Sandy has been near and dear to my heart since the summer of ’89, when I somehow picked up the cassette of her one-woman show “Without You I’m Nothing” at Tower Records while on a summer internship in Washington, DC (unfortunately that was the extent of my picking up that summer). It was a new kind of comedy, unlike anything else I’d encountered before – that emotive, evocative, intellectual storytelling where the point was to engage as well as entertain. It changed my life! And it changed the life of my friends at college the following year as we made it the soundtrack of our late-night drives to Good Harbor Beach in Gloucester, Mass.
Over the years Sandra wore many faces …
Madonna’s BFF, Madonna’s ex-BFF, angry ambiguous lesbian, angry affirmed lesbian ... she carved out her own niche in the world of comedy cabaret and she owned it. At a show during the Ann Arbor Summer Festival back in ’05 (never underestimate the power of the Ann Arbor Summer Festival), where she was fine-tuning her upcoming show and return to excellence “Everything Bad & Beautiful,” she had transformed into a mature woman open about her sexuality, speaking about her girlfriend and daughter, proclaiming her opinions about the world in which we live, and still being outrageous and touching and sexy. Has a woman with less to offer aesthetically ever been so confident in her sexual appeal? Other than your whorey mom, I say no.Sandra live is not quite the same as Sandra on tape. She gets angry. She tells screaming fans in the audience to shut up ...

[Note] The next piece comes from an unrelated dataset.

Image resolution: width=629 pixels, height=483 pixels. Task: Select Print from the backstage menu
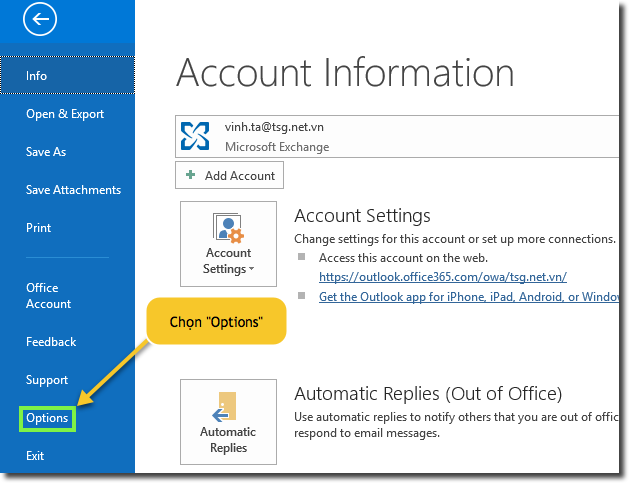[x=39, y=228]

“Sandra!!!!” they screamed.
“That isn’t pretty” she replied.
She occasionally lets her rants get the best of her, but always in that jaded, put-out kind of way that makes it seem like your sister bitching. Seeing her be annoyed is half the fun.
Naturally, Sandra had something to say about the gays … “You used to be out partying all night, and now you’re moving to the suburbs” she said with a sneer to the crowd of gays in their 40’s and 50’s . She talked about the drift toward conformity, here in the gay ghetto that once represented the exact opposite. And where was the spirit of Sylvester in the gay world today? (As if to confirm that absence, after the show one of the guys I was there with asked who Sylvester was. Seriously!) The crowd chuckled, of course, but the truth of that did hit a little close to home, as evidenced by conversations overheard after the show.
It wasn’t all politics and annoyance, though. Sandy entertained and interpreted songs her way, starting with “U and UR Hand” by Pink, singing an homage to the San Francisco of old, and ending the night with her now-classic interpretation of Prince’s “Little Red Corvette.”
She doesn’t always win fans with her shows, but if you don’t mind a little confrontation, then there is no better entertainment than Sandra Bernhard. She will confront you and comfort you at the same time, and for the gay community, there is no one better at truly reflecting the cultural zeitgeist than our own Sandy.
1 comment:
Ooh, I was at that Ann Arbor show. It was utterly fabulous, especially when she bitched out the lighting crew for fucking things up.